Halk, sosyal medya üzerinden ikiye bölünür. Başbakan’ın kahramanlık yapıp domuzla ilişkiye girmesi gerektiğini düşünenler ve Başbakan’ın bunu yapmak zorunda olmadığını düşünenler. Ama zaman azaldıkça olayın gerçekliğiyle yüzleşen halk, Prenses’i kaybetmek istemedikleri için Başbakan’ı sosyal medya üzerinden bu işi yapmaya zorlamaya başlar. Çünkü Prenses onlar için gerçekten önemlidir. Bunun üzerine Başbakan o kadar kararsız ve çaresiz kalır ki bunu onaylamaktan başka şansı kalmaz.

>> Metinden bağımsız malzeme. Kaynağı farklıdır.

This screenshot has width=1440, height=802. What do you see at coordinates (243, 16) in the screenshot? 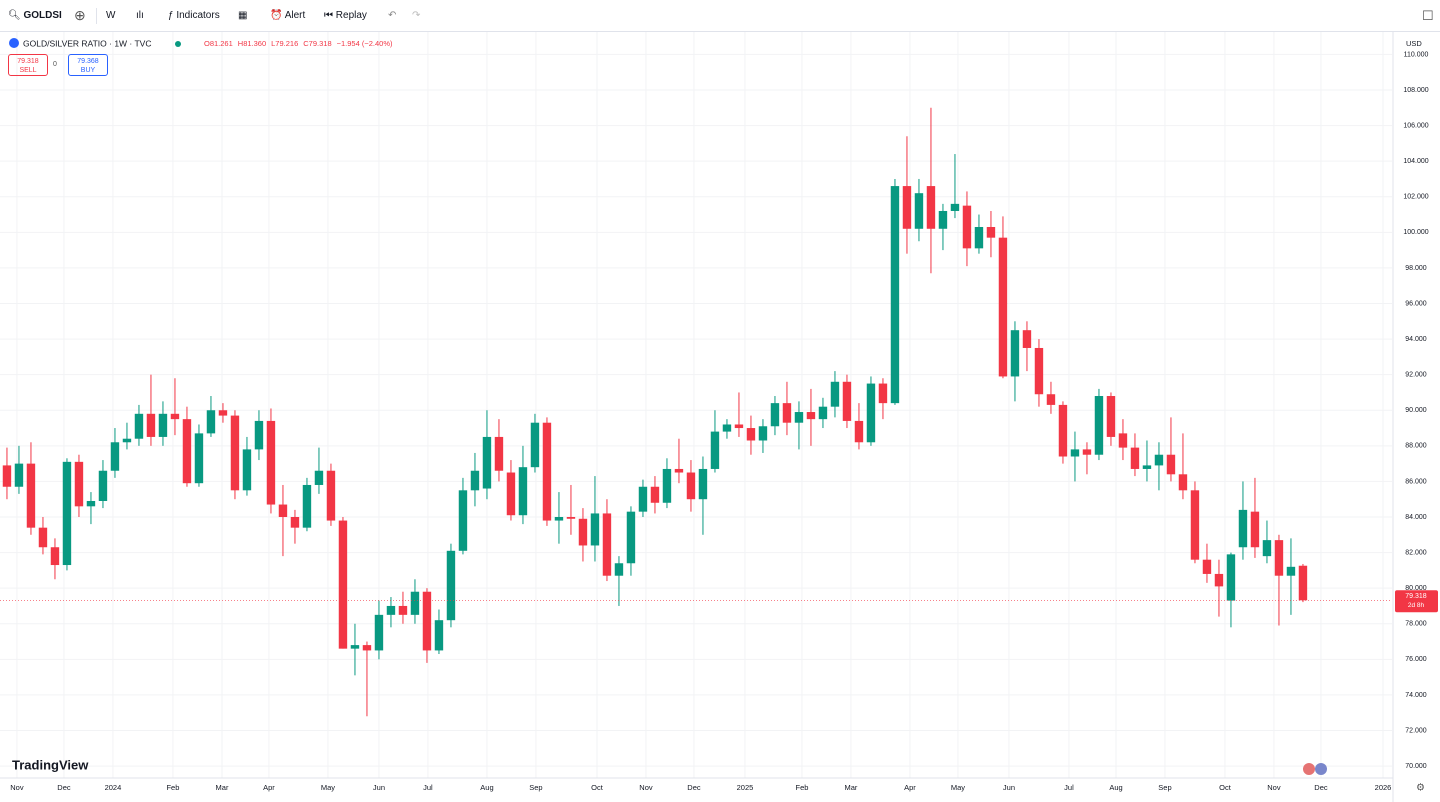
I see `layouts-button: ▦` at bounding box center [243, 16].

Bütün kameralar ve TV yayınları hazırlanıp Başbakan’ı çekmişlerdir ta ki Prenses’in sokakta serbest bırakıldığını görene kadar. Bütün halk, başbakanın o zavallı hâlini bir saat boyunca mutlu bir şekilde, gözlerini kırpmadan, sanki bir dizi izliyormuş gibi izlemişlerdir. Başta empati kurabilenlerin de içinde olduğu o halk…

The National Anthem

Başbakan herkesin gözünde artık bir kahramandır ama kendisi yıkılmıştır. Eşinden, çocuklarından ve en çok da kendisinden utanıyordur. Kahrolmuş durumdadır. Çaresizlikten ne yaptığının farkında değildir aslında…

The National Anthem

Başbakan kahraman olmuştur ama bir sıkıntı vardır. Devleti yöneten insanlardan iki kişi Prenses’in saat 14.30'da bırakıldığının farkına varır. Ve Prenses’i kaçıran kişilerin bir mesaj vermek için kaçırdığını anlarlar. Halktan herhangi bir kişi yayını izlemek yerine o saatte sokakta olsaydı şu an Başbakan bunu yapmış olmayacaktı.

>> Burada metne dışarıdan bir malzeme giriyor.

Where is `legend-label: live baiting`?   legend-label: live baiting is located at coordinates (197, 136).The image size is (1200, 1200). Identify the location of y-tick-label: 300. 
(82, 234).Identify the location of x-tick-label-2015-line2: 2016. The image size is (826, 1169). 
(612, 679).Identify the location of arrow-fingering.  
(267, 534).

Yazımı birkaç soru ve yorumla bitirmek isterim.

Peki ya siz Başbakan olsaydınız böyle bir şeyi yapar mıydınız? Yapmazsanız bir kişi ölecek ve siz işinizi kaybedeceksiniz hatta belki de kendi hayatınızla birlikte ailenizin hayatını da…

Hemen hemen herkes sosyal medyanın bağımlısı oldu veya olma aşamasında, birçoğu bunu kabul etmek istemese de. Hatta bu bağımlılık öyle bir hâl alıyor ki kimse yanındaki, yakınındaki insanın ne durumda, nasıl olduğunu bilmiyor. Kimse gerçekten yakınındaki insanları dinlemiyor, empati kurmuyor. Herkes yarattığı sahte sosyal medya karakterlerini oynuyor. Belki de bu bir tür tanrıcılık oynamaktır kimisine göre…

Hiç sosyal medya kullanım sürenizi merak ettiniz mi? Günün kaç saatini kendinizi geliştirmek yerine, hobilerinizi yapmak yerine, sevdiğiniz insanlarla muhabbet edip onlarla iletişim kurmak yerine işlevsiz ve boş, dört duvardan farkı olmayan bu sosyal medyada geçiriyorsunuz?